Stundenplan erstellen

Schreibtisch mit Kaffee, Brille und Stundenplan.
Vor allem beim Semesterstart wichtig: Planung. (Foto: © stock.adobe.com/New Africa)
Das neue Semester startet und dieses Mal willst du deinen Stundenplan so gut wie möglich erstellen? Dann haben wir ein paar Tipps & Tricks für dich. 
Donnerstag, 16.03.2023, 09:00 Uhr, Autor: Sandra Lippet

Stundenpläne zu erstellen kann mühsam sein, aber eigentlich gibt es nichts Schlimmeres als einen zu vollen oder zu leeren Semesterplan. Denn je nachdem was du wann auswählst, kann dazu führen, ob du noch ein Semester dranhängen musst oder nicht.

Den Überblick behalten

Zwar erstellst du deinen Stundenplan für jedes Semester an deiner Uni oder Hochschule individuell, aber trotzdem solltest du deinen Studienplan nicht aus den Augen lassen. Wann sind welche Kurse zu belegen – und wann werden sie angeboten? Nicht jedes Semester finden alle Kurse statt. Plane also etwas voraus.

Regelstudienzeit

Du willst die Regelstudienzeit einhalten? Sieh dir genau an wie viele Kurse pro Semester du dafür in welchen Semestern brauchst – und vergiss deine Abschlussarbeiten nicht. Für die Bachelorarbeit solltest du mindestens ein halbes Semester, drei Monate, für die Masterarbeit Minimum ein Semester, also sechs Monate, einplanen.

Hilfestellung

Sowohl Mitstudierende, die Studienberatung, deine Studiengangskoordinator:innen als auch Tutor:innen können eine gute Anlaufstelle für Stundenplan-Fragen sein.

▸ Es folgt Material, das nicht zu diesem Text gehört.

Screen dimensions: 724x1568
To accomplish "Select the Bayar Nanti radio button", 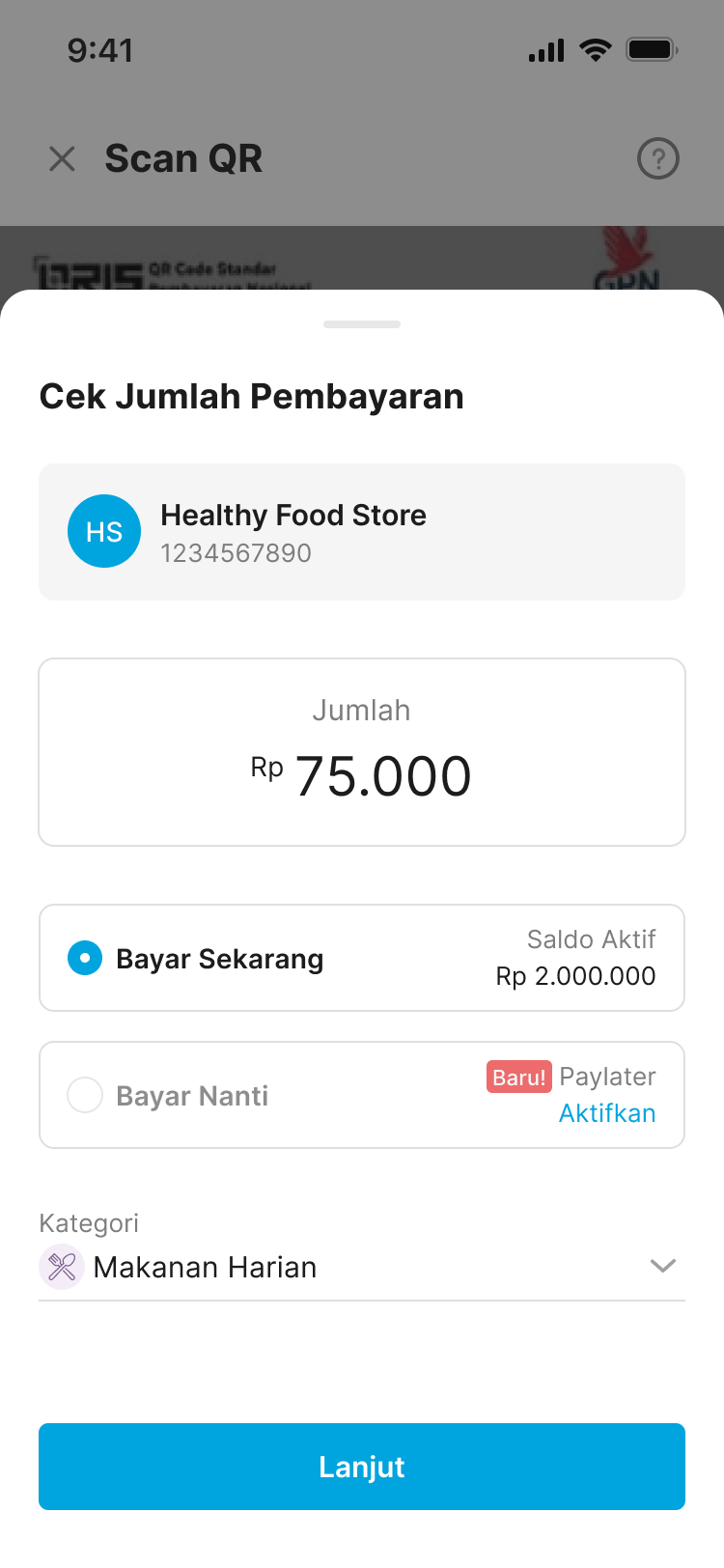I will [x=85, y=1095].
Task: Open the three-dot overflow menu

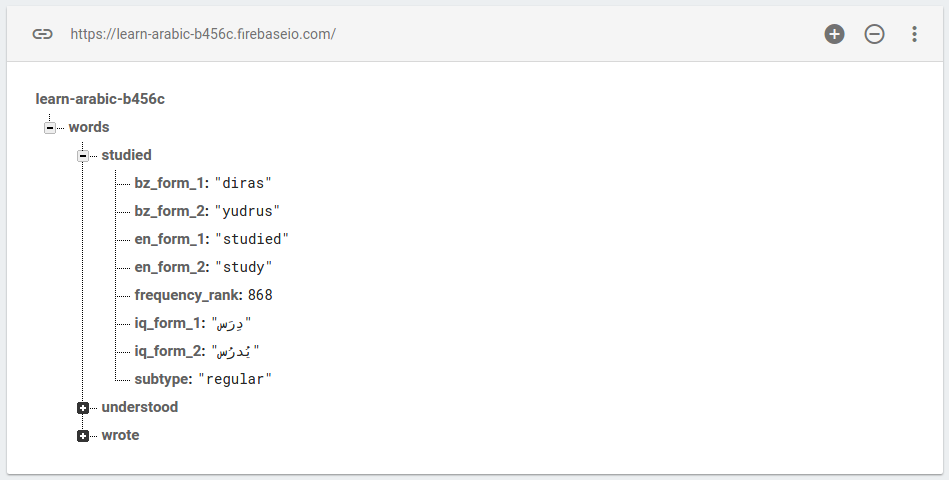Action: [x=914, y=34]
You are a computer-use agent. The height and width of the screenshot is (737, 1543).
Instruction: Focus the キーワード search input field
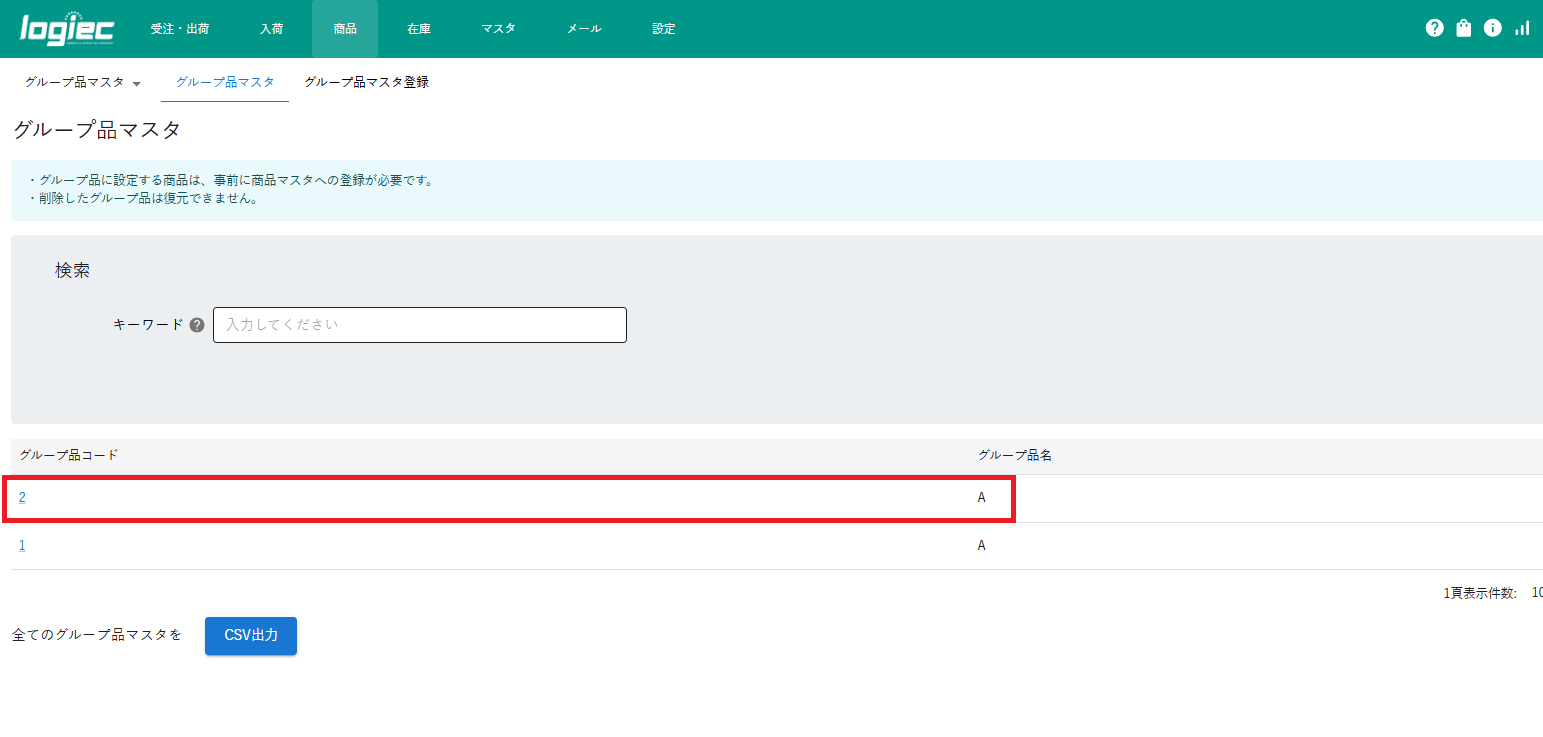(x=420, y=325)
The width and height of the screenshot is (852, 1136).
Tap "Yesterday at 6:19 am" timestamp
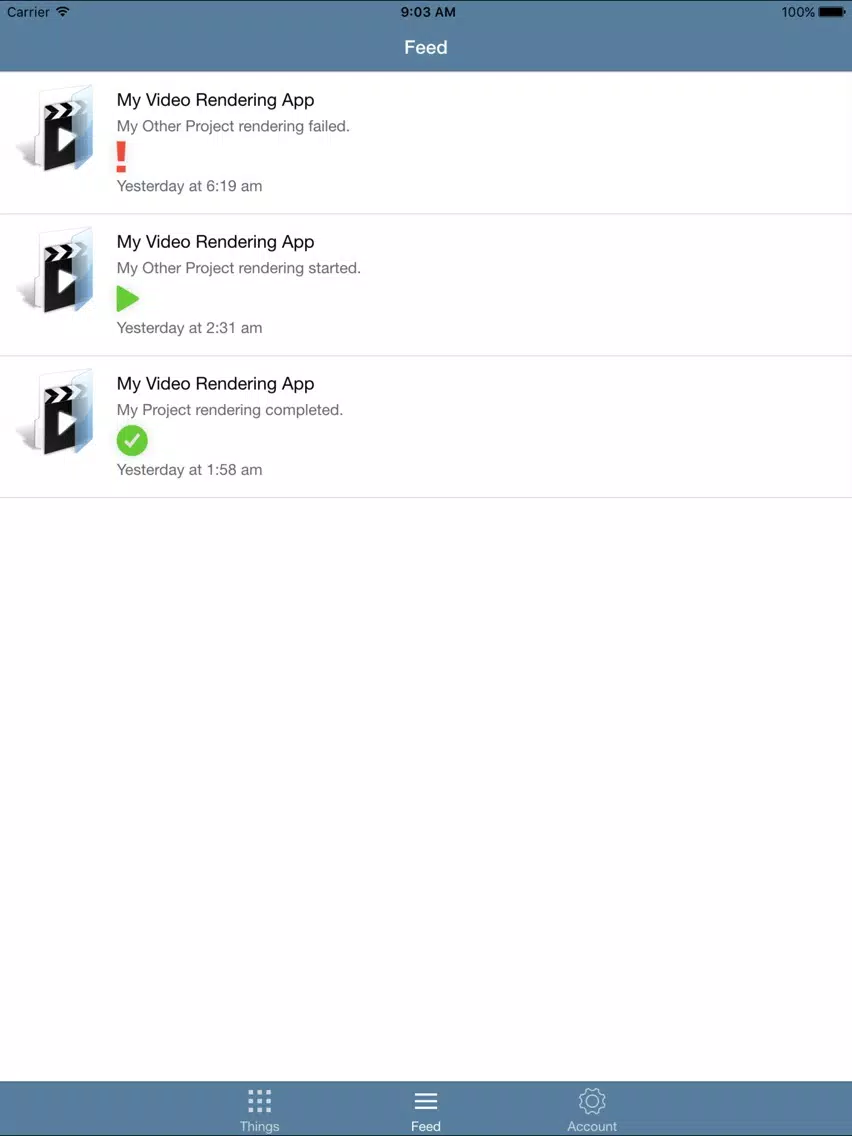[189, 186]
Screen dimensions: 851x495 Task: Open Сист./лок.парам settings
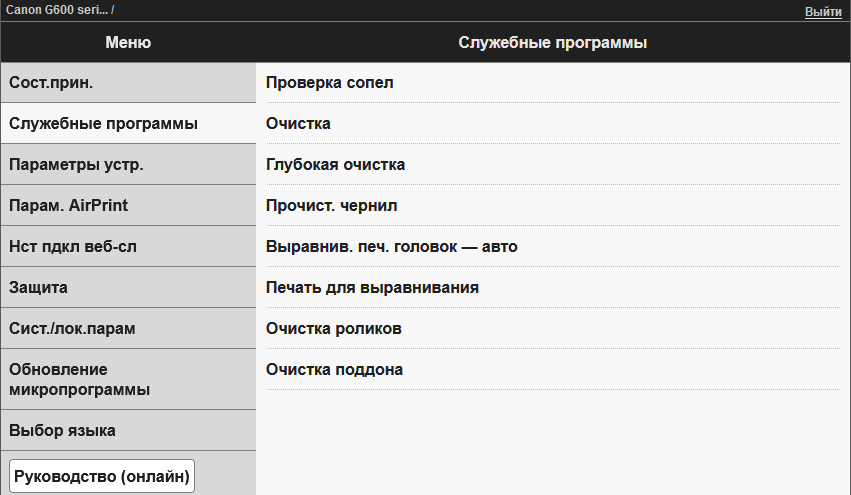tap(127, 328)
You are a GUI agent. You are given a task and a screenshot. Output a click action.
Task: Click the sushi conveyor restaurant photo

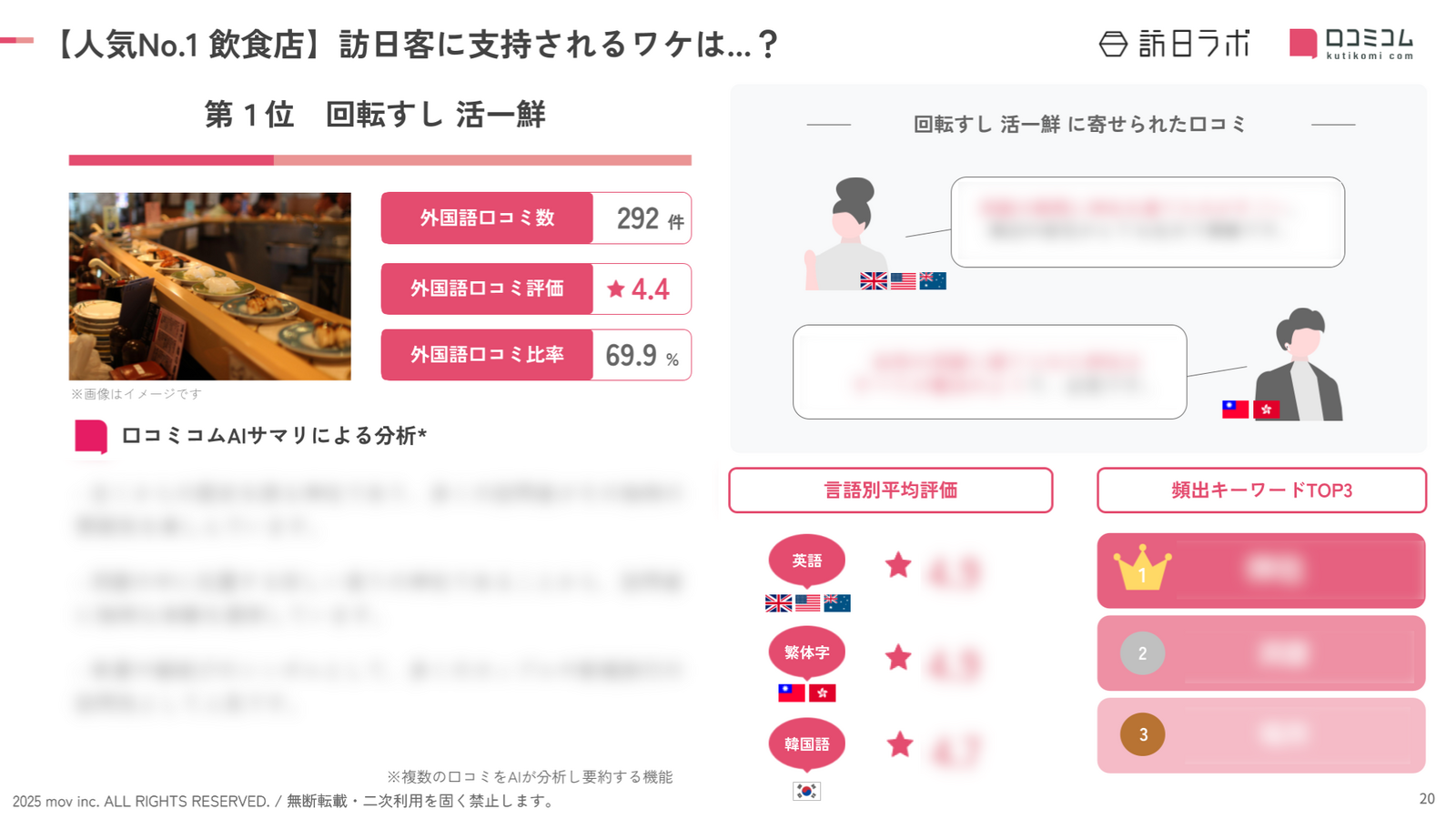click(x=209, y=286)
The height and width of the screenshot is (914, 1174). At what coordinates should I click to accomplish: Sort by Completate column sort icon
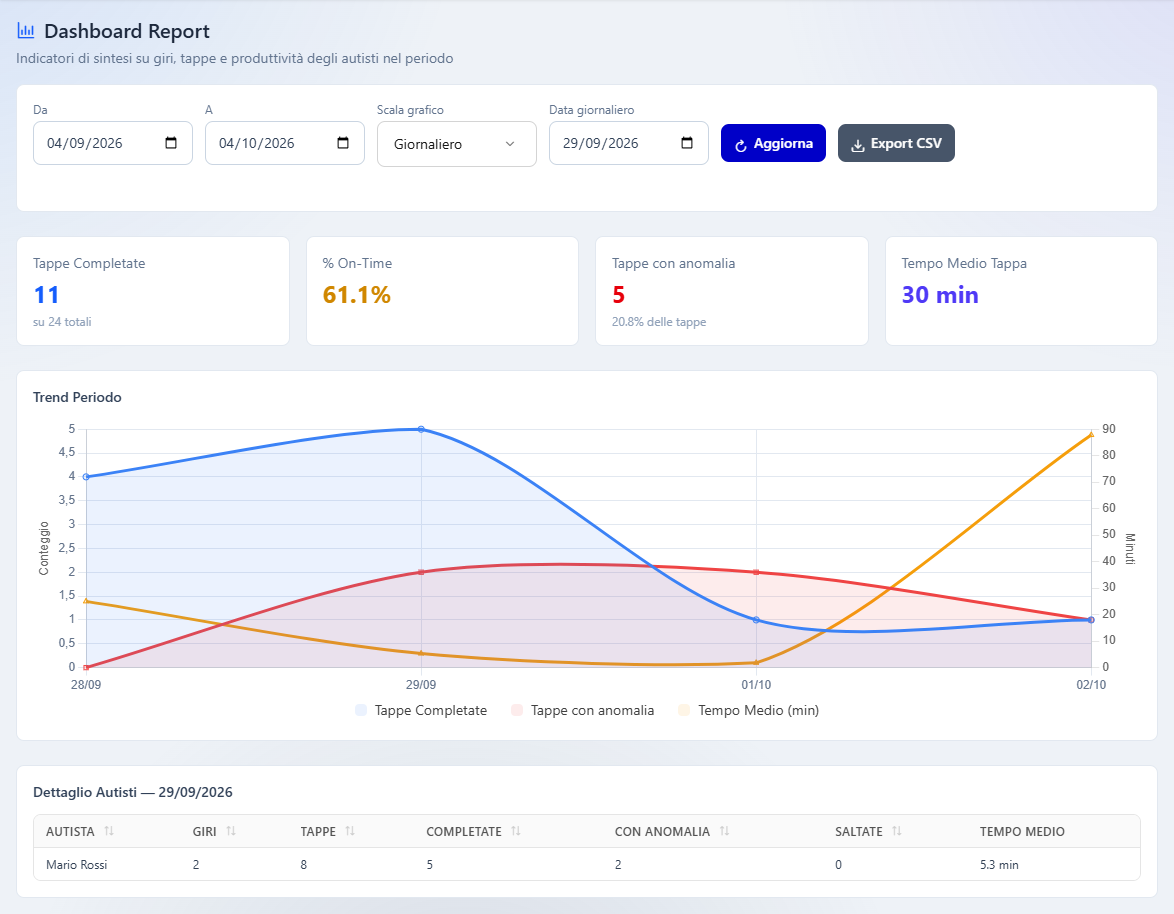coord(515,831)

Vor einem Gespräch mit ihnen solltest du dich trotzdem grob informiert haben.

Vorab – To do:

  • Mach dir bewusst wie viele Semester du (noch) studieren willst
  • Teil dir die Punkte/Leistungen/Kurse bestmöglich auf die Semester auf
  • Überleg dir wie viele Kurse pro Semester realisierbar sind
  • Behalte deine Abschlussarbeit im Kopf

Praxistipps & -tricks

Für Erstsemester noch schwer einzuschätzen, für Erfahrenere gut vorherzusehen: wie viel kannst du in einem Semester wirklich schaffen? Das ist eigentlich die wichtigste Frage. Belegst du zu viele Seminare, kann es sein, dass du in Stress gerätst und nicht alles bestehst; belegst du zu wenige Seminare, kann es dir in den Folgesemestern zu viel werden – so oder so kann es dann sein, dass du ein Zusatzsemester brauchst.

Beachte deswegen bei der Stundenplanerstellung 

  • Welche Kurse/Punkte musst du innerhalb der Regelstudienzeit absolvieren? Was davon hast du schon gemacht, was ist offen? Welche von den offenen werden dieses Semester angeboten?
  • Wie viele Kurse pro Wochentag und Semester kannst du stemmen? Vergiss dabei deine Hobbys und deine sozialen Kontakte nicht mit einzurechnen
  • Hast du genug oder zu viele Lücken in deinem Stundenplan? Lässt sich das ausbessern oder sinnvoll nutzen?
  • Ist dein Stundenplan mit deinem (Neben-)Job kompatibel?
  • Fallen die Prüfungsleistungen deiner Kurse zu nah aneinander oder wirst du genug Luft dazwischen haben?